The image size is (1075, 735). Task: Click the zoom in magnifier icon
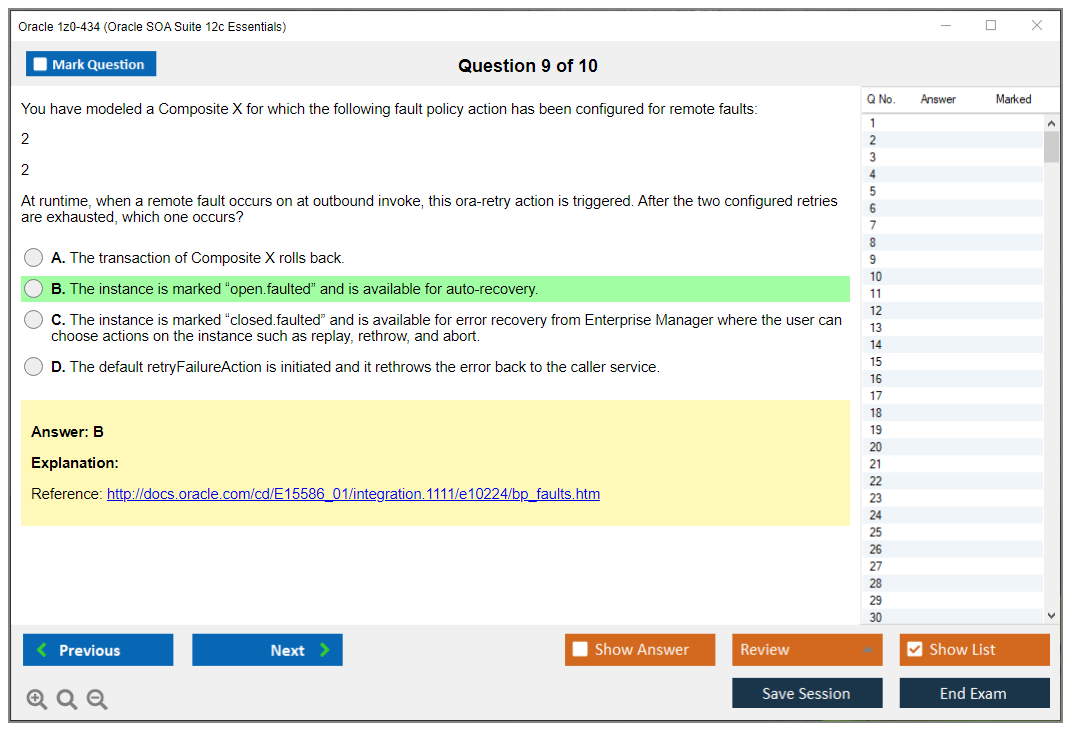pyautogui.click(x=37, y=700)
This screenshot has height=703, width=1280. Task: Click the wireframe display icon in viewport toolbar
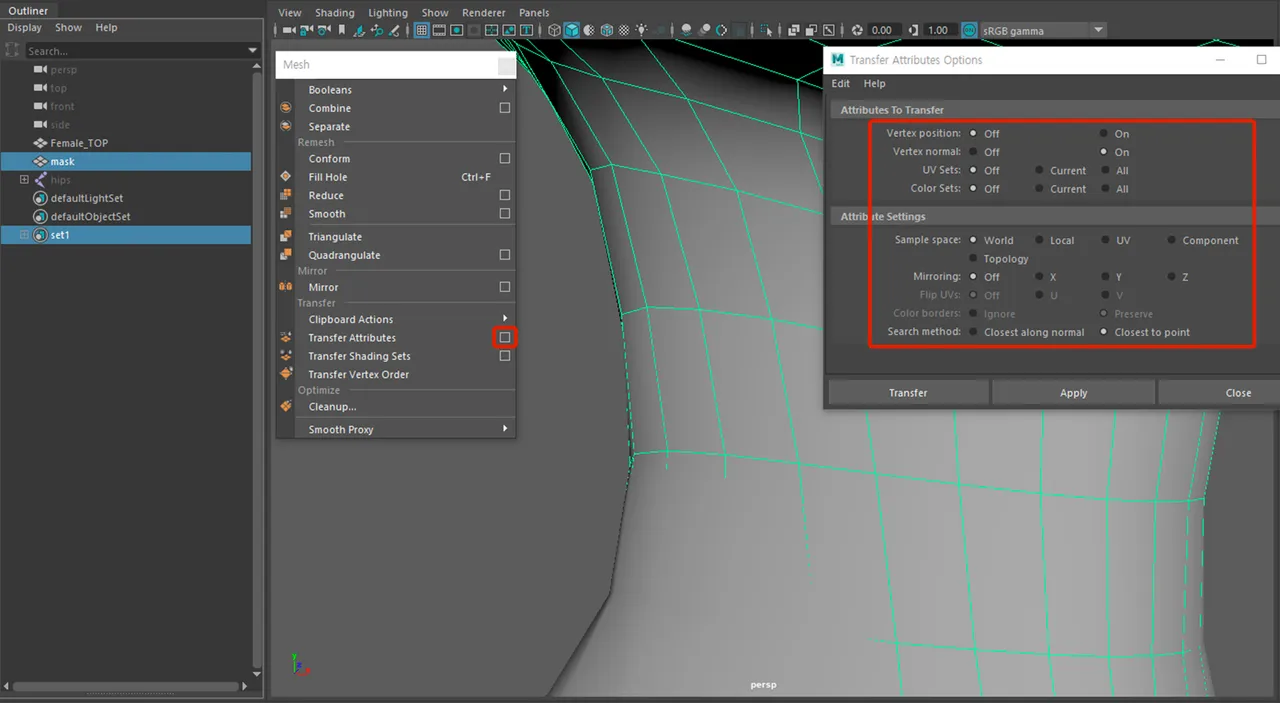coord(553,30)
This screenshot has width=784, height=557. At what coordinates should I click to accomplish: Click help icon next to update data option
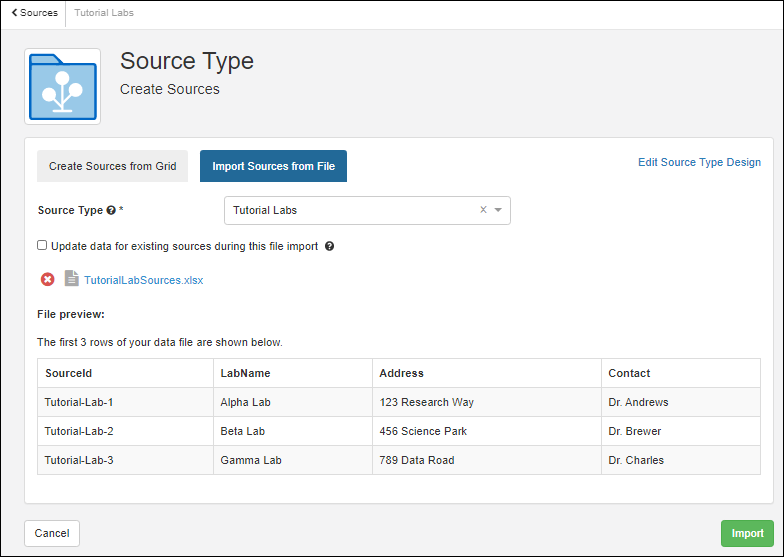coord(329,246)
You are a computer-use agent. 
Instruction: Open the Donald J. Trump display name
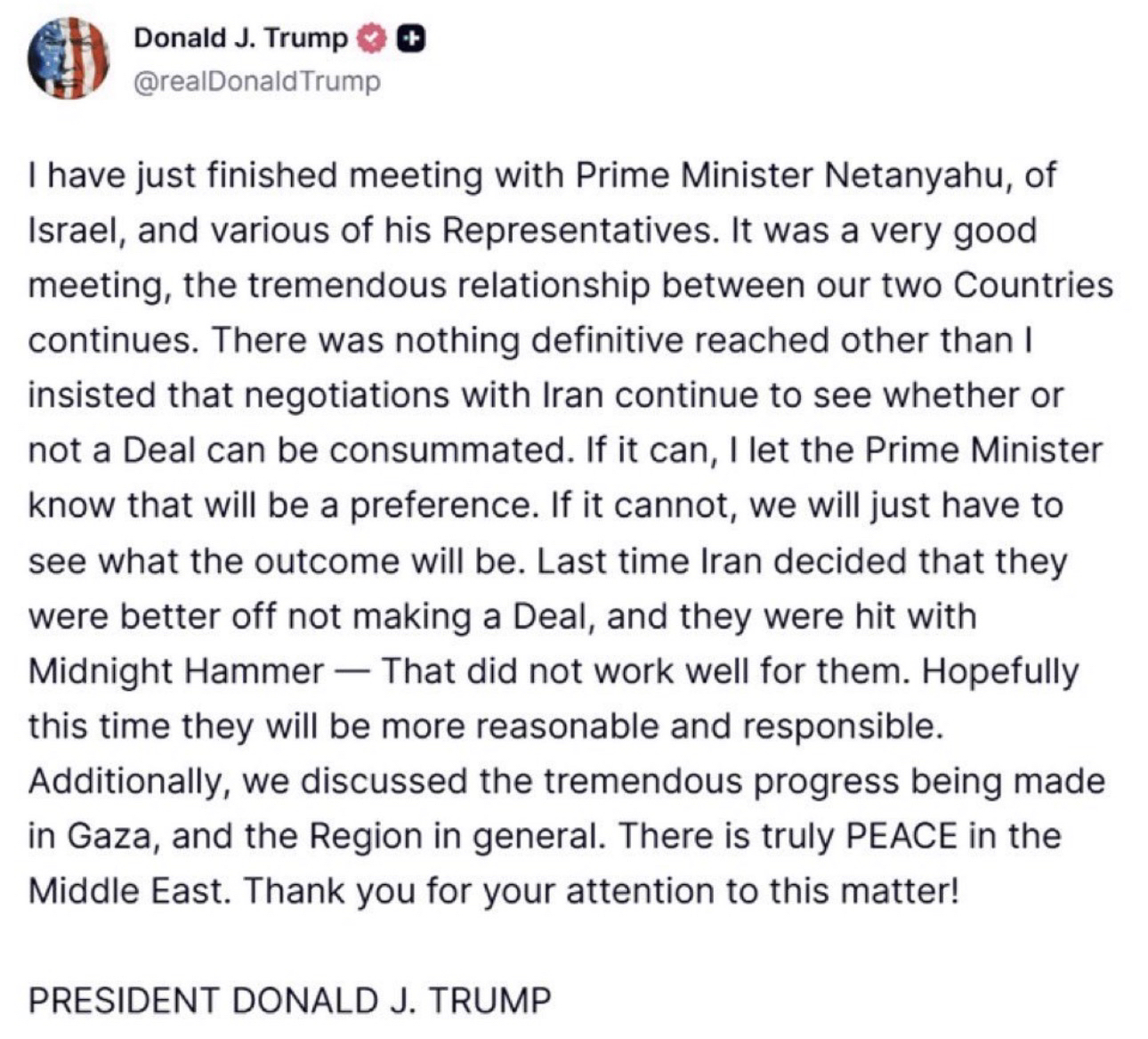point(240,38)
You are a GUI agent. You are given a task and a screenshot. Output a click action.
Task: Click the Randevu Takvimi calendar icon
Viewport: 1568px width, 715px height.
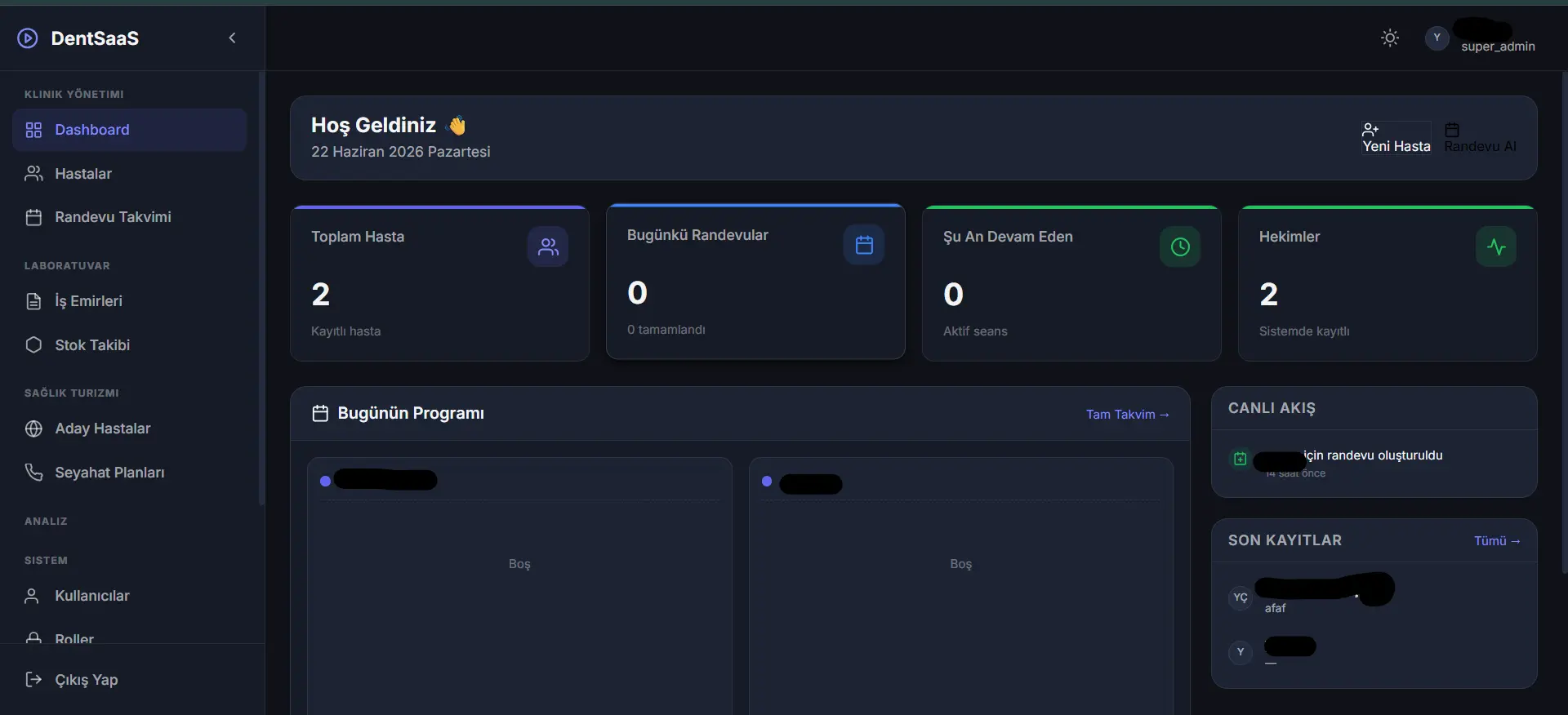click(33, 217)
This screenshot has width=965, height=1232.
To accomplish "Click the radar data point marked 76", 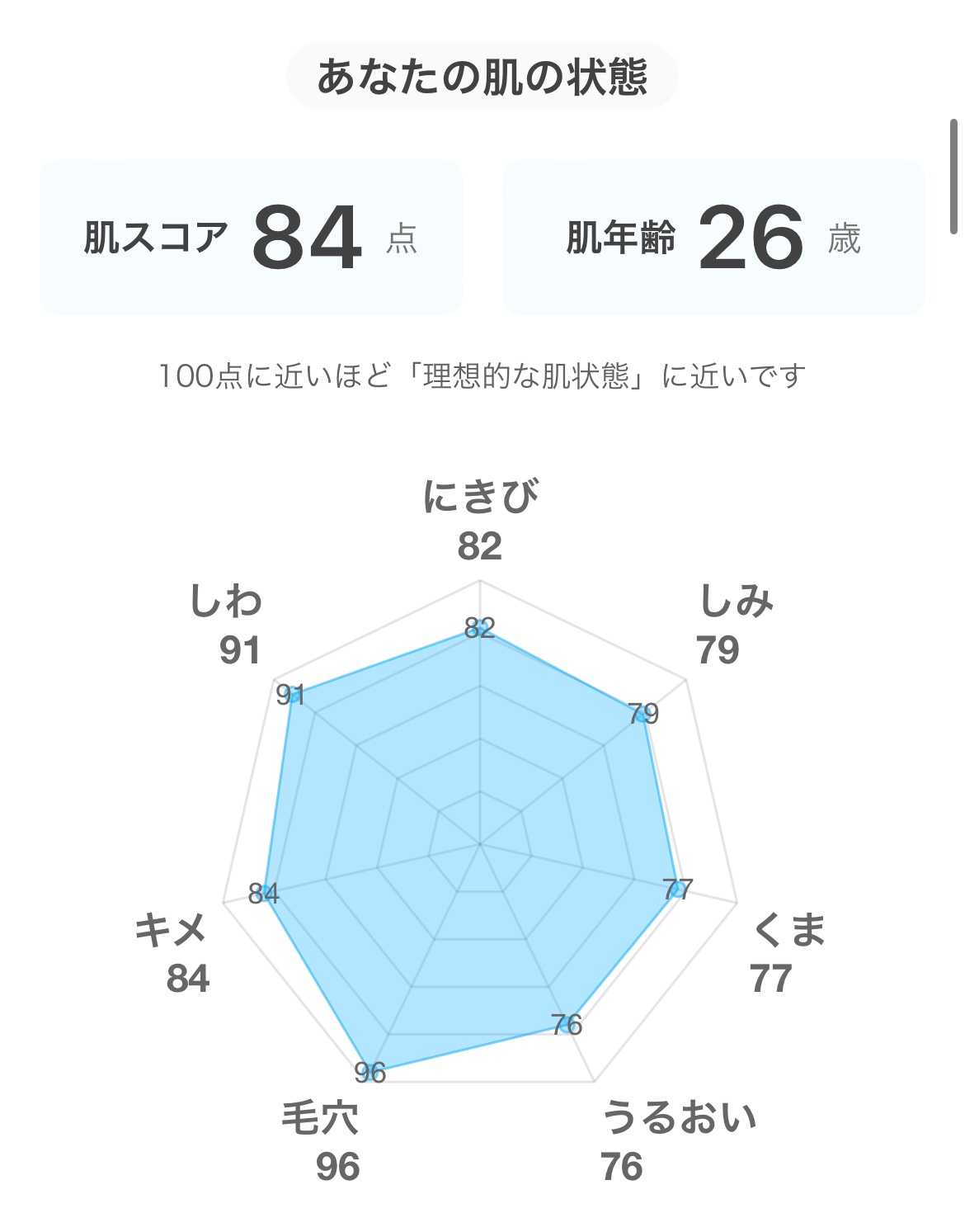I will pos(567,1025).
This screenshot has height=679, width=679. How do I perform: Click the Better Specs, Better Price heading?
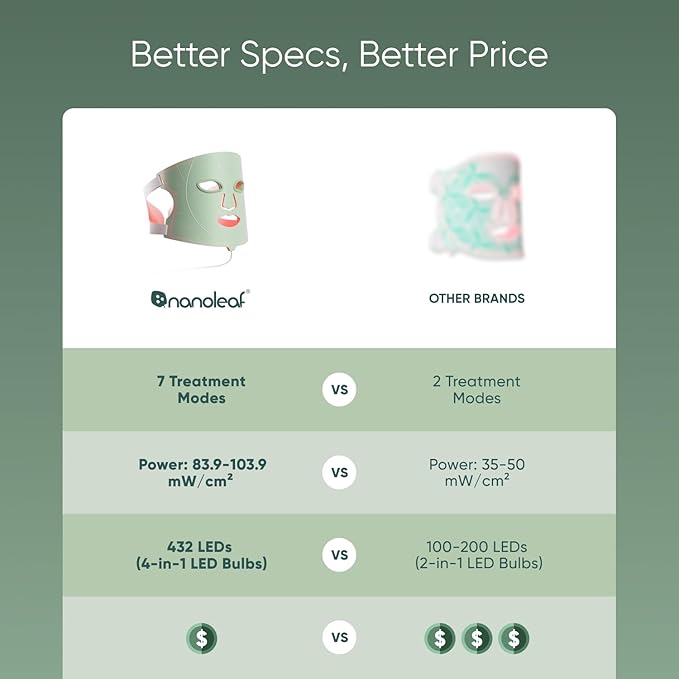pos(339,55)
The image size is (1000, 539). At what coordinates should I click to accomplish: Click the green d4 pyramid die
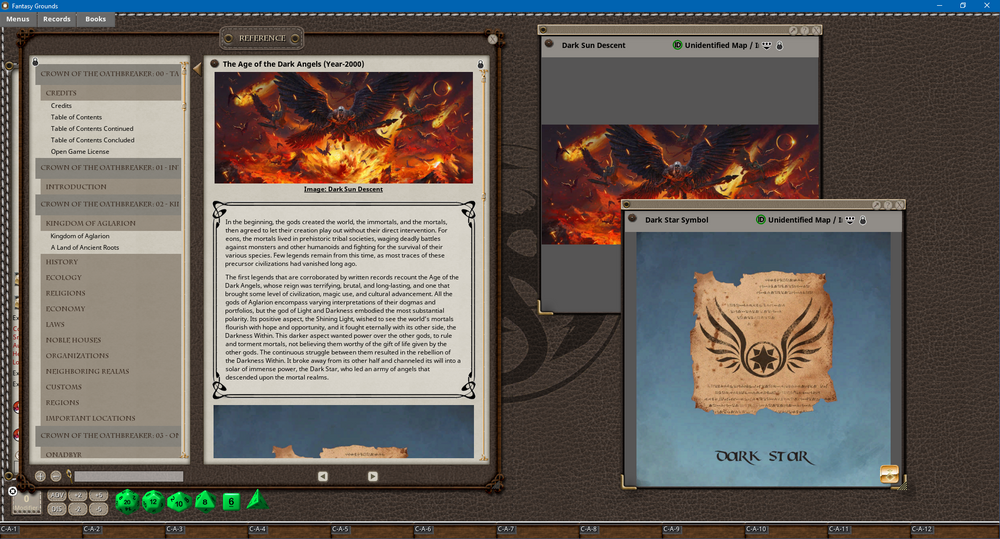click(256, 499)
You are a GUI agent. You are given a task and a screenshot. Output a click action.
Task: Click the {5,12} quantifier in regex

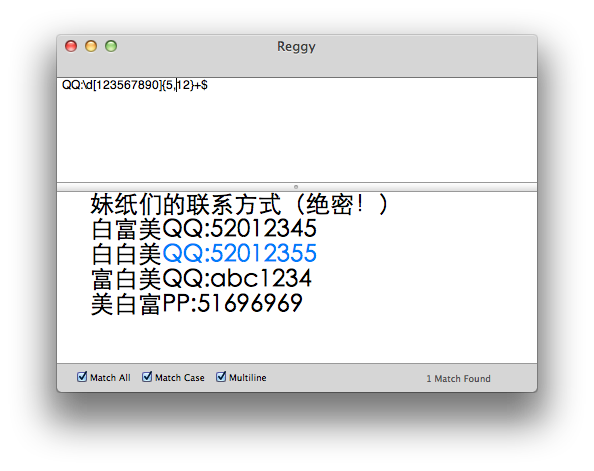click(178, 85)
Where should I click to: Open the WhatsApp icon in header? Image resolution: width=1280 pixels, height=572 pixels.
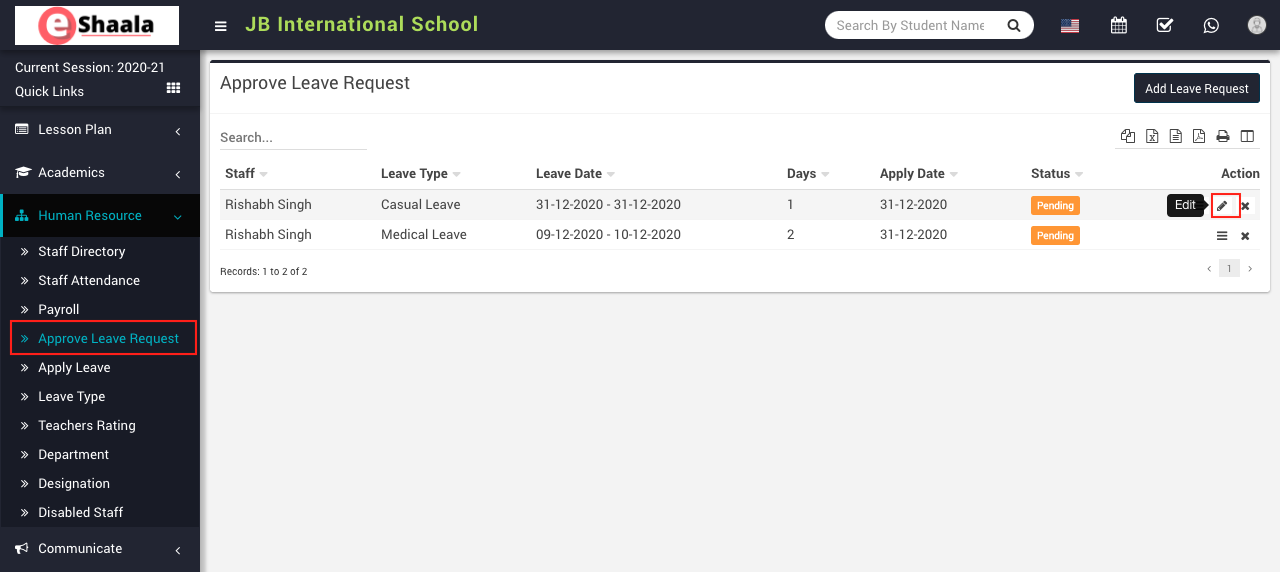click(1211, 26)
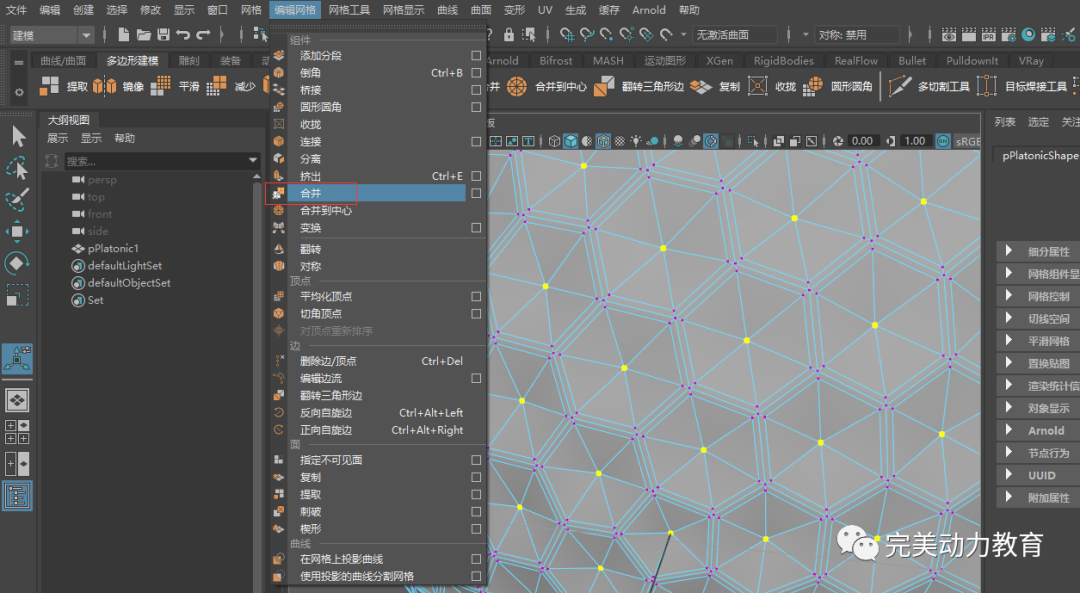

=-=-=

What needs to be done =
Copy the listing above exactly, but only from the line with "This screenshot has height=703, width=1280." through the line with "You are a computer-use agent.", including those two lines and excluding any picture.

Solution for this problem =
This screenshot has height=703, width=1280. Task: Click the wireframe display icon in viewport toolbar
coord(553,30)
This screenshot has width=784, height=557. At what coordinates should I click to accomplish: Click help icon next to update data option
coord(329,246)
You are a computer-use agent. 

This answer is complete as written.